4.5 stars and a strong contender for the Women's Prize.
Some quotes from the recurrent motifs:
Art (and the narrator's mother who can at times be strangely absent):
The fabrics were hanging in a long room, such that you could look at all of them at once or each on its own. Some were small but some were so large that their tails draped and ran over the floor like frozen water and it was impossible to imagine them being worn or hanging in any room but this one. Their patterns were at once primitive and graceful, and as beautiful as the garments in a folktale. Looking at the translucency of the overlapping dyes reminded me of looking upwards through a canopy of leaves. They reminded me of the seasons and, in their bare, visible threads, of something lovely and honest that had now been forgotten, a thing we could only look at but no longer live. I felt at the same time mesmerised by their beauty and saddened at this vague thought. I walked across the pieces many times and waited in the room for my mother. When she did not appear I went and explored the rest of the house alone and, in the end, found her waiting for me outside, sitting on the stone bench next to the stand where I had clipped our umbrellas.
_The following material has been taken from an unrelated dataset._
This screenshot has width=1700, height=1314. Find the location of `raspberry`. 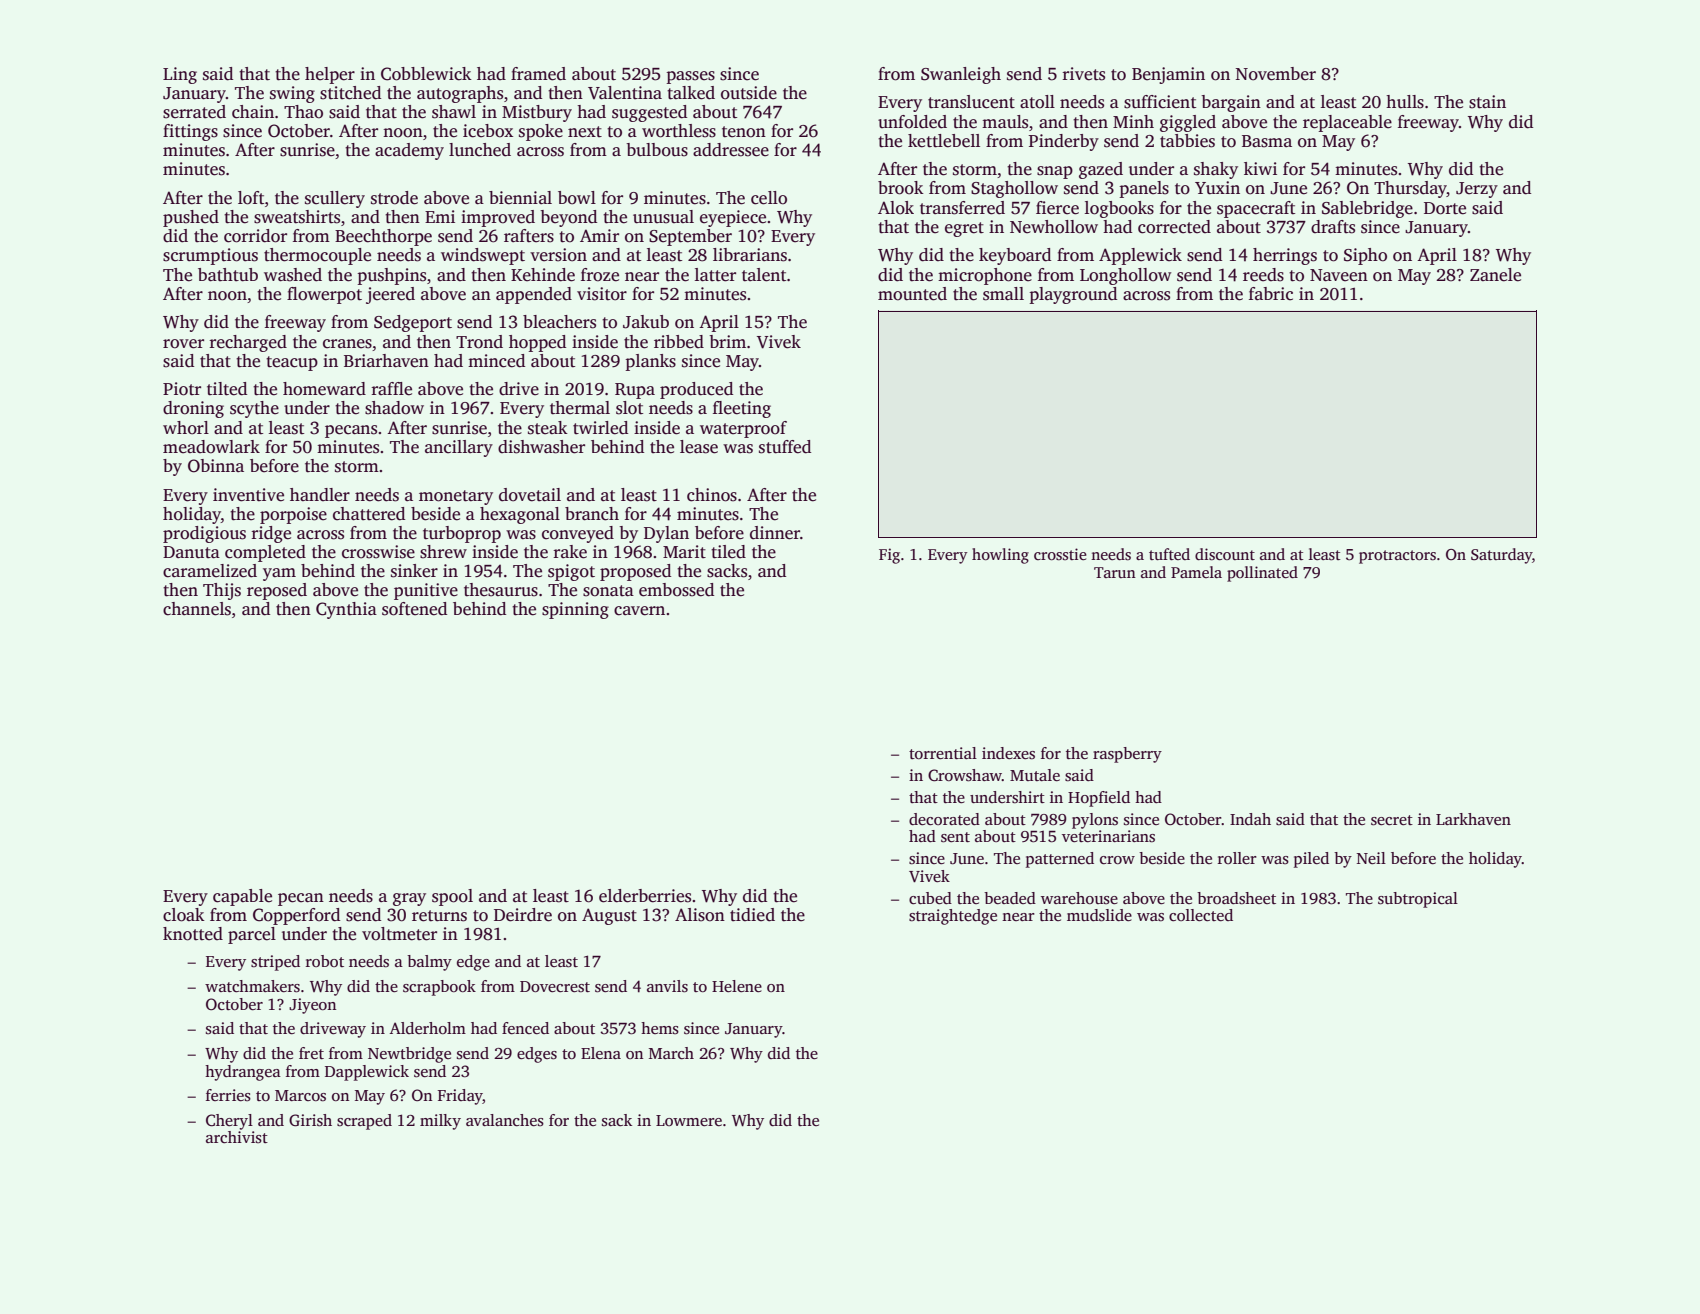

raspberry is located at coordinates (1127, 755).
East Asian porcelain, and the West:
By then, I had also learned about the history of the blue and white porcelain, which had existed in some form or another in both the lecturer’s house and mine. I had been flipping through a book on East Asian art at someone’s house, a friend of a friend, whom I did not know well, when I had come across an image of two vases that were also blue and white. Everyone else was talking in the kitchen, but I had stopped turning the pages and bent over the image. I recognised the pattern immediately, only there was a clear difference with these vases: the shapes were somehow finer, with smooth shoulders and elegant lines, the white milkier, and the blue lighter and faded, as if applied with a brush. I read there about how the porcelain had been made for hundreds of years in China, and how it was traded not only as far as Europe, but also the Middle East, appearing in the paintings of Rembrandt van Rijn, or as tablets inscribed with verses from the Qur’an. I read about how, for a long time, porcelain was much prized, in part because the secret to its composition was still a mystery. The wares were exported to Europe and some came to feature Dutch houses or Christian iconography alongside lotus petals and traditional ruyi borders. These, made specially to order, were named Chine de commande. Later, the secret to porcelain-making was discovered in Germany, and England, and Chinese porcelain became less singular and less needed.
Understated dress:
It had been a beautiful restaurant, once famous in fact, and though dated, it still retained some of this aura, with dim, carefully lit rooms and dark polished floors. Inside, everything was done with a certain formality, a certain sense of weight and precision, as if to create a floating world. Our uniforms were black aprons and black shoes, and ivory-coloured shirts with cloth buttons and a small mandarin collar, just enough to give a vague sense of what was once referred to as the Far East. We had been instructed to wear light make-up every night, and to wear our hair up, which I did, carefully and precisely, before each shift. The other waitresses were all women in their early twenties and thirties, and at the time they had seemed to me to be impossibly and uniquely adult. I remember that it was expected that we would work hard, and that we would take the reputation of the restaurant seriously, as if its fame could be sustained a little while longer, if only we all believed in it, like a religion, or a faith.